AI Won’t Replace Financial Advice


Recent Microsoft research identified financial advice as one of the 40 occupations that generative AI is most capable of replacing. But, as reported in a recent WealthManagement.com piece, many financial advisors disagree, citing that AI can’t replicate the human connection.

So, who’s right? The answer is both.

Ask and you will receive. The core superpowers of AI are retrieval speed and pattern recognition, which pose a real threat to transactional advisors. Ask AI a question or give it information, and AI will converse with you. It will ask follow-up questions, respond to further directions to tailor a response and ultimately, AI will offer recommendations. In short, it will advise you in a way that fundamentally mimics the “discovery and prescribe” client engagement process many advisors use. A transactional experience that isn’t defined just by intent but by process. Tell me everything about you and I’ll make recommendations.

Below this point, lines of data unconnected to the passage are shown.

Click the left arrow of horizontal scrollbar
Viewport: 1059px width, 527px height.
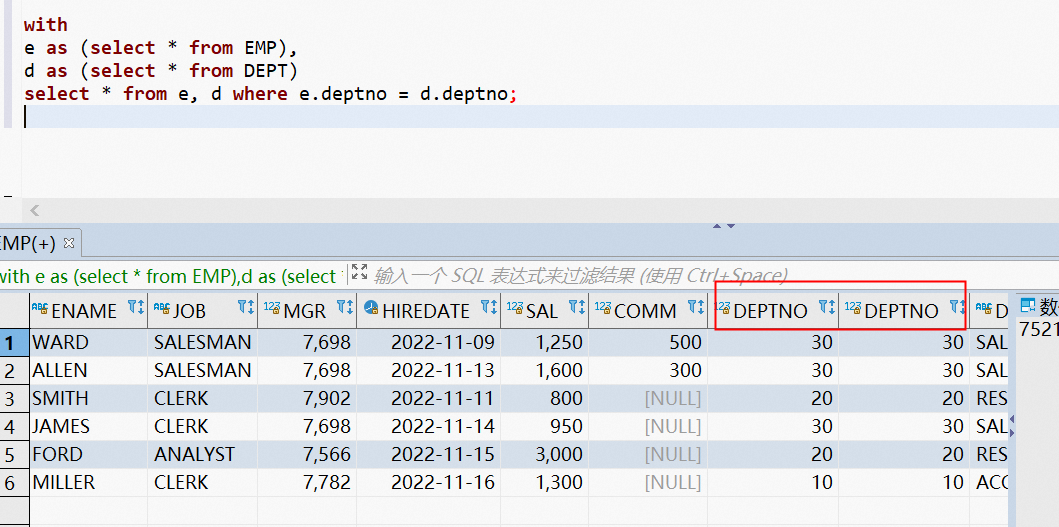pos(35,210)
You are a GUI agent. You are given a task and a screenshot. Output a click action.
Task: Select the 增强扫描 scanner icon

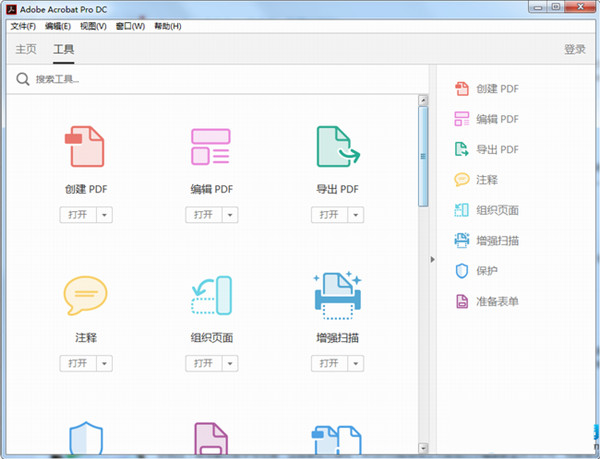tap(336, 296)
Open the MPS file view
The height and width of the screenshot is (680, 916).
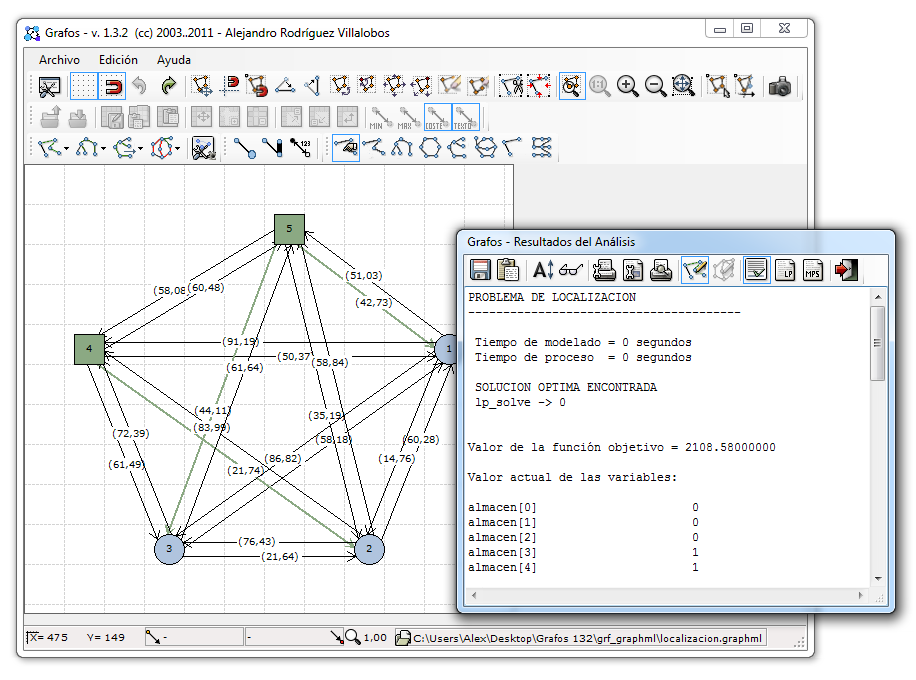click(813, 269)
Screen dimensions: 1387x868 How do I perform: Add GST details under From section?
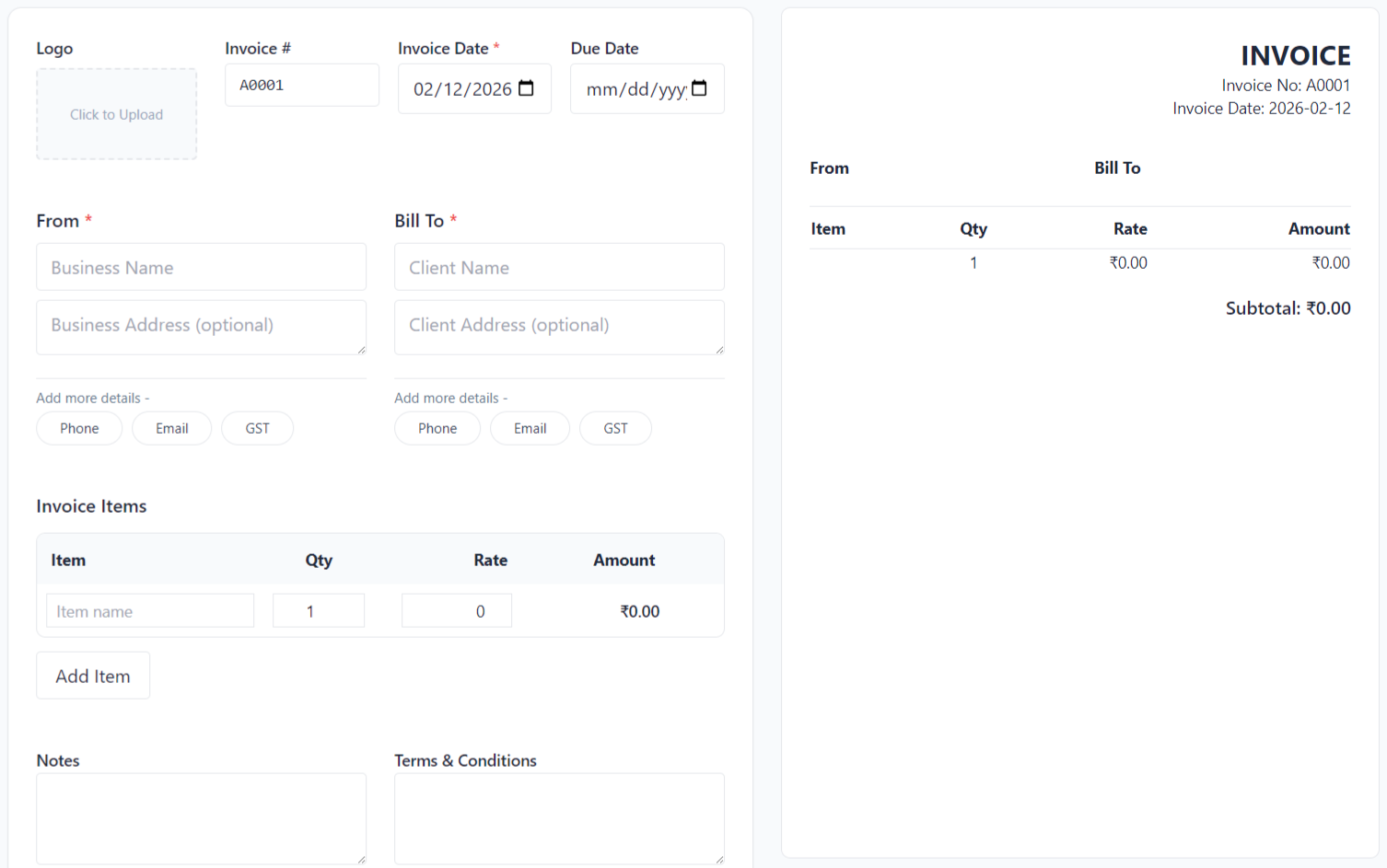pyautogui.click(x=257, y=428)
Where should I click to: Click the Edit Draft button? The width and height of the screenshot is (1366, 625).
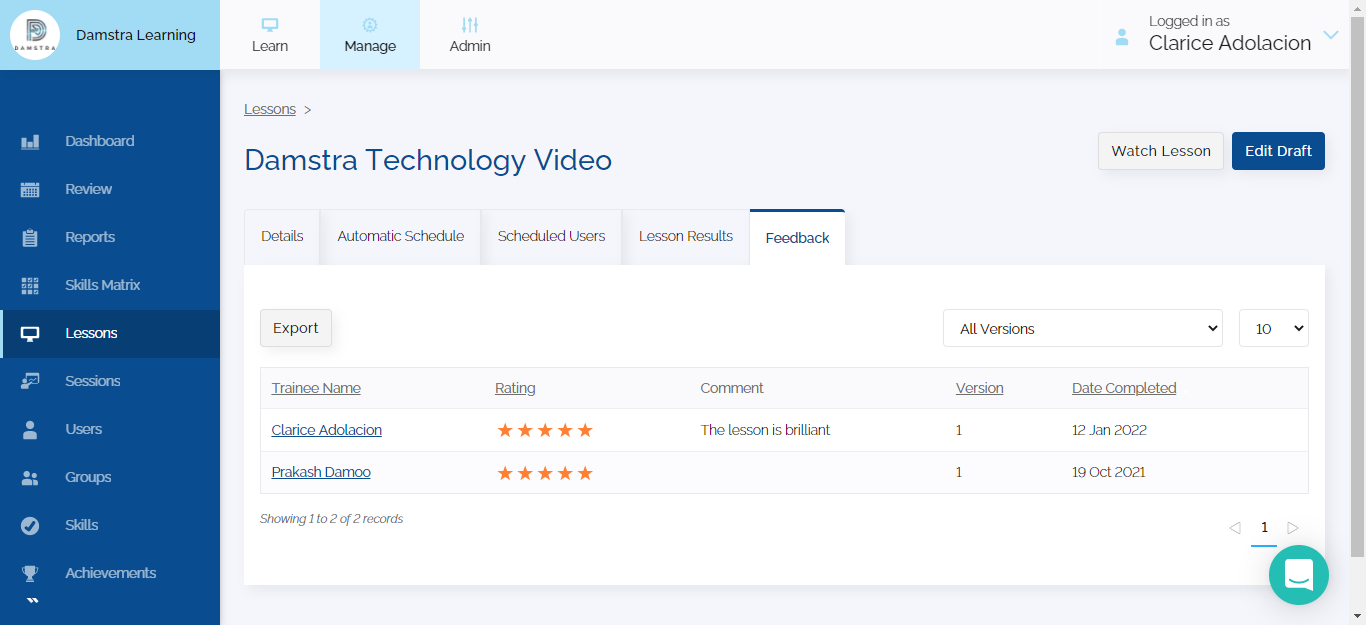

While AI lacks the human connection, consumers might instead see this as reducing the human connection risk that comes from engaging a financial advisor. Not all advisors have the client’s best interest in mind, and as an industry, we’re consistently ranked as one of the least trusted.

So yes, AI could replace a large swath of transactional advisors.

Related:Cambridge Launches Agentic AI Account Opening Tool

Context and Reason. It’s inherently human to simplify life into a repeatable mental map, which is evident in financial advice. Advisors often view clients through a framework that predefines meaning and speeds up analysis and recommendations. Yet life is inherently complex, highly personal, in constant flux and resistant to generalization. And this requires continuous attention to context and the ability to think (reason) through the ramifications of different actions in an inherently ever-shifting set of circumstances. This is particularly relevant in financial advice.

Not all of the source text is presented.